Highest Stroke Incidence Among Women, Blacks Living with HIV

Article

A joint effort must be made to include PLWH from these at-risk groups in observational and interventional studies to understand stroke mechanisms and reducing stroke risk in HIV infection.

Felicia Chow, MD, board-certified neurologist and neuro-infectious disease specialist at the University of California San Francisco

Felicia Chow, MD, board-certified neurologist and neuro-infectious disease specialist at the University of California San Francisco

Felicia Chow, MD

Rates of stroke are higher among people living with HIV (PLWH) compared with age-matched HIV-negative patients, and this increased risk of stroke has been observed in numerous studies.

Since these studies relied largely upon data from electronic medical records and did not follow patients at regular intervals, the potential for incomplete and inaccurate information remains.

Felicia Chow, MD, a board-certified neurologist and neuro-infectious disease specialist at the University of California San Francisco, collaborated with several colleagues and investigated the incidence of first-ever stroke/transient ischemic attack (TIA) and associated risk factors in a cohort of persons living with HIV infection (PLWH).

The study authors utilized the AIDS Clinical Trials Group (ACTG) Longitudinal Linked Randomized Trials (ALLRT) study, a cohort study of HIV-infected subjects prospectively randomized into selected clinical trials for antiretroviral (ARV) treatment-naïve and ARV treatment-experienced individuals.

This prospective, observational cohort study followed patients at a minimum of once every 12 weeks until the completion of the parent protocol and then every 16 weeks thereafter. Patients were excluded if they experienced a stroke prior to the study.
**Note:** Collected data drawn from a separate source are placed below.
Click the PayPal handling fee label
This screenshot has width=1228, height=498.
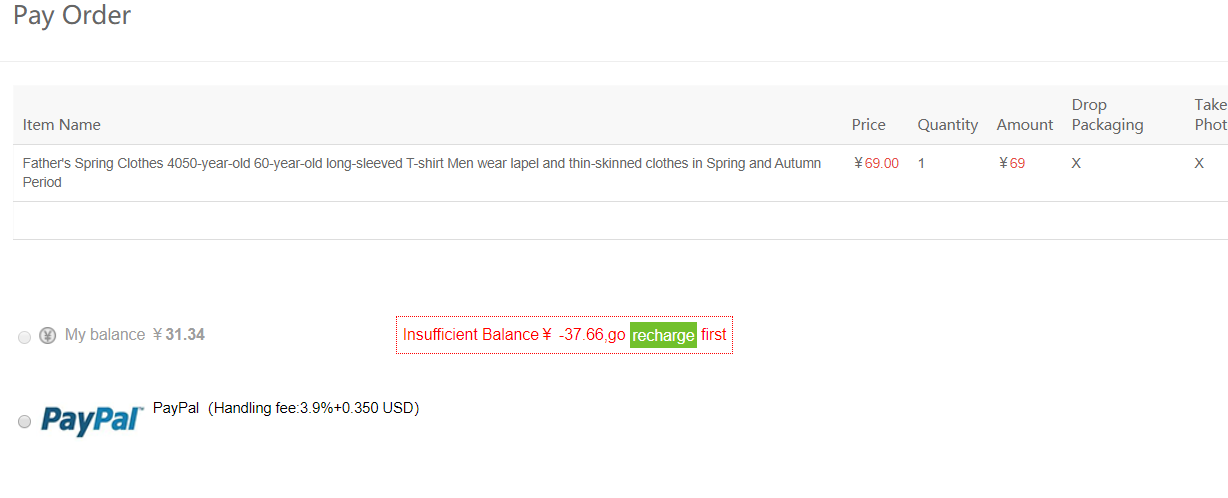[286, 408]
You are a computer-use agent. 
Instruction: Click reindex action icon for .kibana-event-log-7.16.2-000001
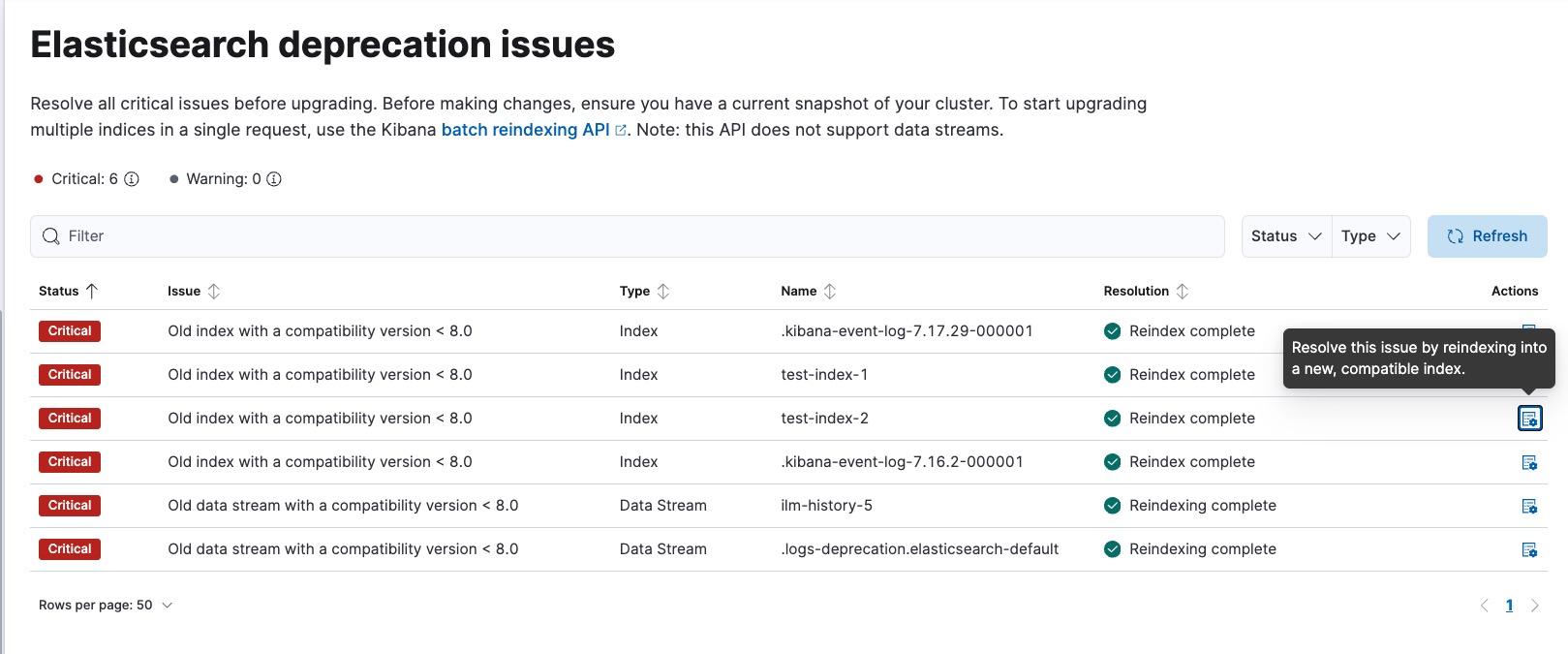[x=1529, y=462]
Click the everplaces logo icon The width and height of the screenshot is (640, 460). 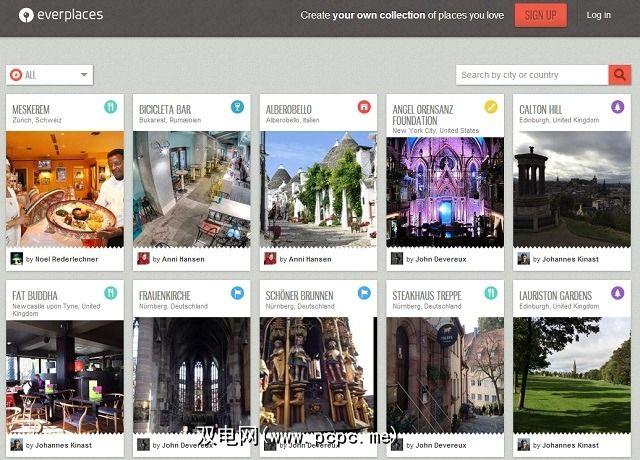pyautogui.click(x=26, y=15)
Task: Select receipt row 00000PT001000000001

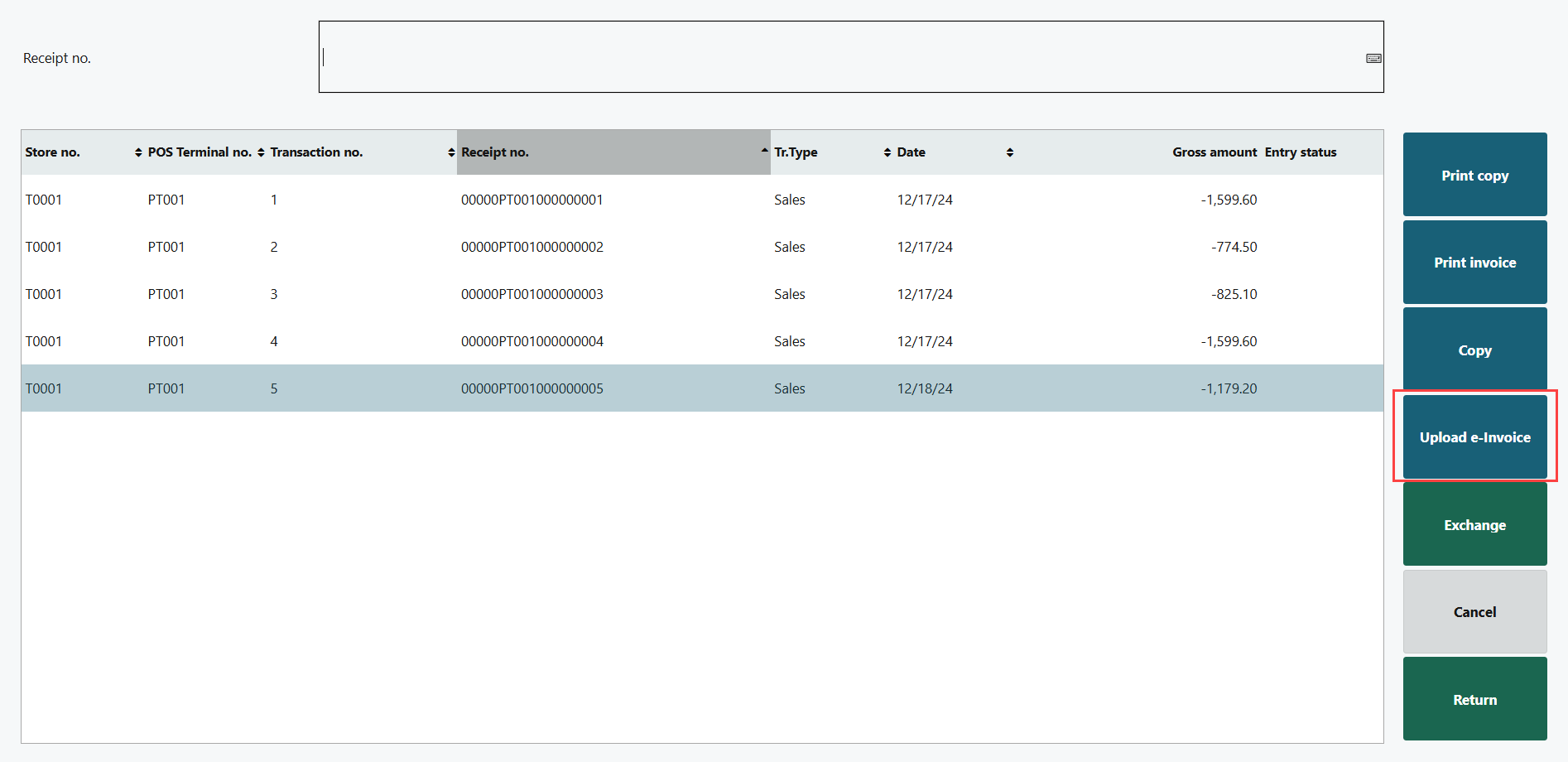Action: (531, 200)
The primary endpoint of the study was a composite of first-ever stroke or TIA. Other data collected during the study included hypertensive status, low density lipoprotein (LDL) cholesterol levels, statin use (previous 12 months), previous myocardial infarction (MI), history of diabetes mellitus, smoking status, BMI, waist circumference, renal function, hepatitis C virus (HCV) infection status and history of intravenous drug use. Malignancies of the central nervous system (CNS) were also noted.
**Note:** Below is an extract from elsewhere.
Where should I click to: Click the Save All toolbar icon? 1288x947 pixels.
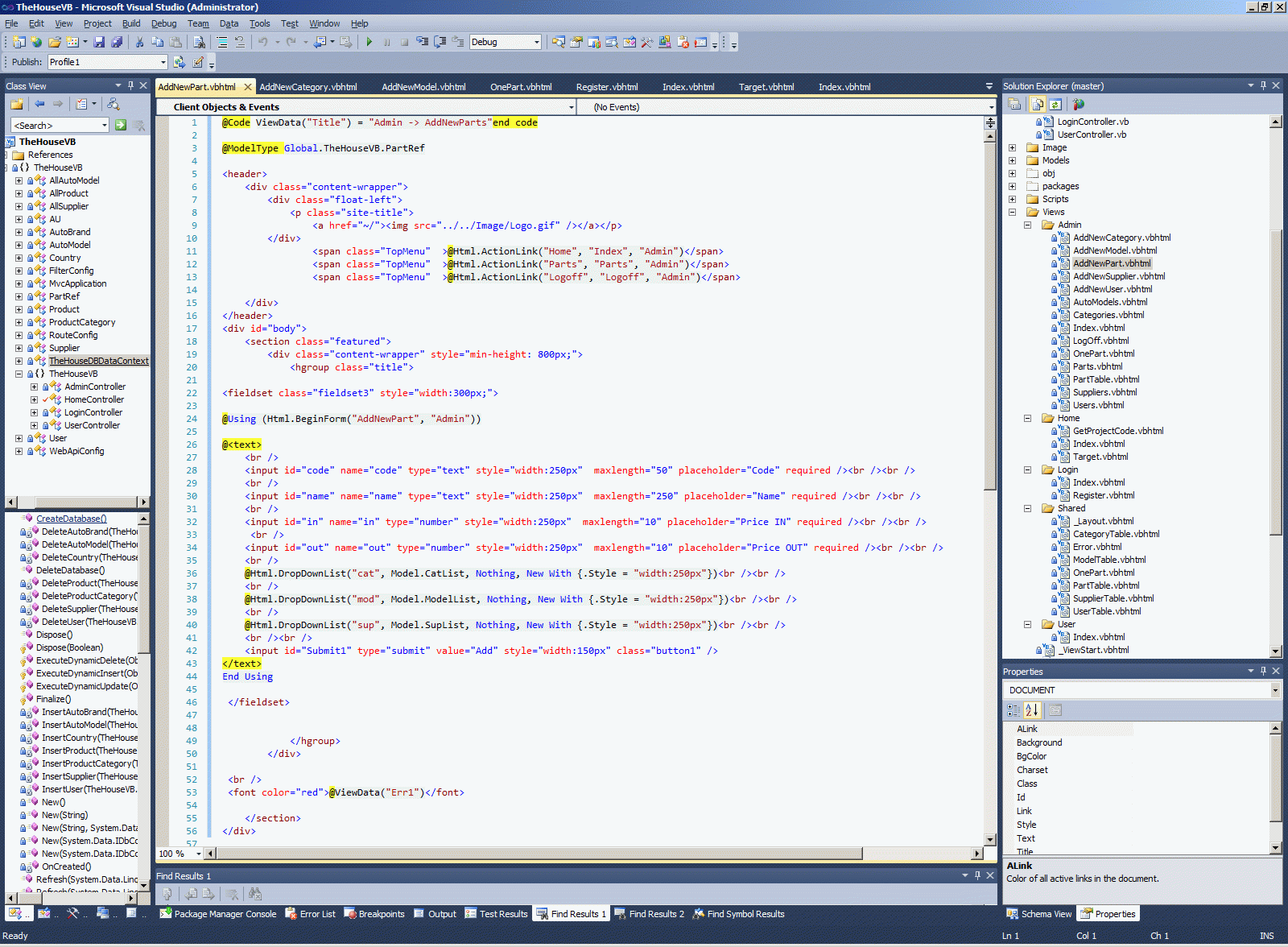pos(117,42)
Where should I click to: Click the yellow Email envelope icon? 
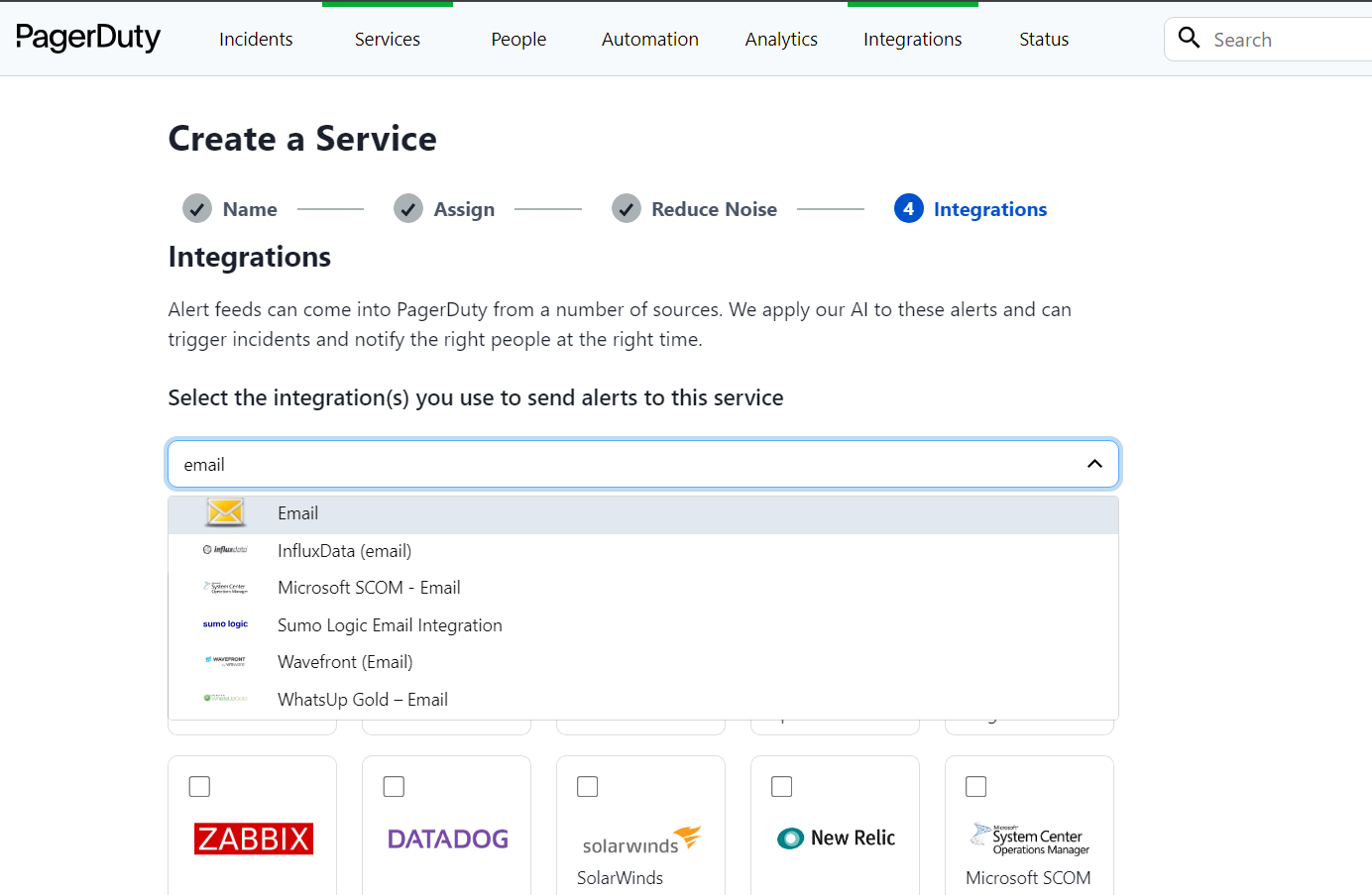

A total of 6933 patients were included in the analysis, of which 20% were women and 37% were non-Hispanic black, and the median age was 37 years.
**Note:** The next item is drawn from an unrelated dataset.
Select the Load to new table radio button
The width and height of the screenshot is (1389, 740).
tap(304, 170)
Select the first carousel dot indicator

A higher stroke rate was associated with older age, female sex and non-Hispanic black race/ethnicity. The risk of stroke in women appears to decrease as they get older. The higher risk of stroke among non-Hispanic blacks diminished when the data was adjusted for other risk factors such as hypertension and smoking.

Other characteristics that increase the risk of stroke among PLWH include hypertension, high cholesterol and renal dysfunction. Surprisingly, overweight and obesity demonstrated a protective effect against stroke in the study population.

"One proposed mechanism underlying observed sex differences in HIV-associated vascular risk is increased immune activation in women,” Chow and colleagues suggested.

Further research is needed into the relationship between immune activation, menopause and other female-specific stroke risk factors in women with or without HIV.

The study authors also speculated about the apparent protective effect of higher BMI.

“The association between higher BMI and stroke risk could be confounded by overall health status, as individuals with higher BMI may be healthier and have better control of their HIV infection,” they wrote.

In conclusion, Chow and colleagues recommend including PLWH in future studies of stroke risk and prevention to better serve high-risk populations such as women and non-Hispanic blacks.

The study, “Stroke incidence is highest in women and non-Hispanic Blacks living with HIV in the ALLRT cohort,” was published online ahead of print this month in AIDS.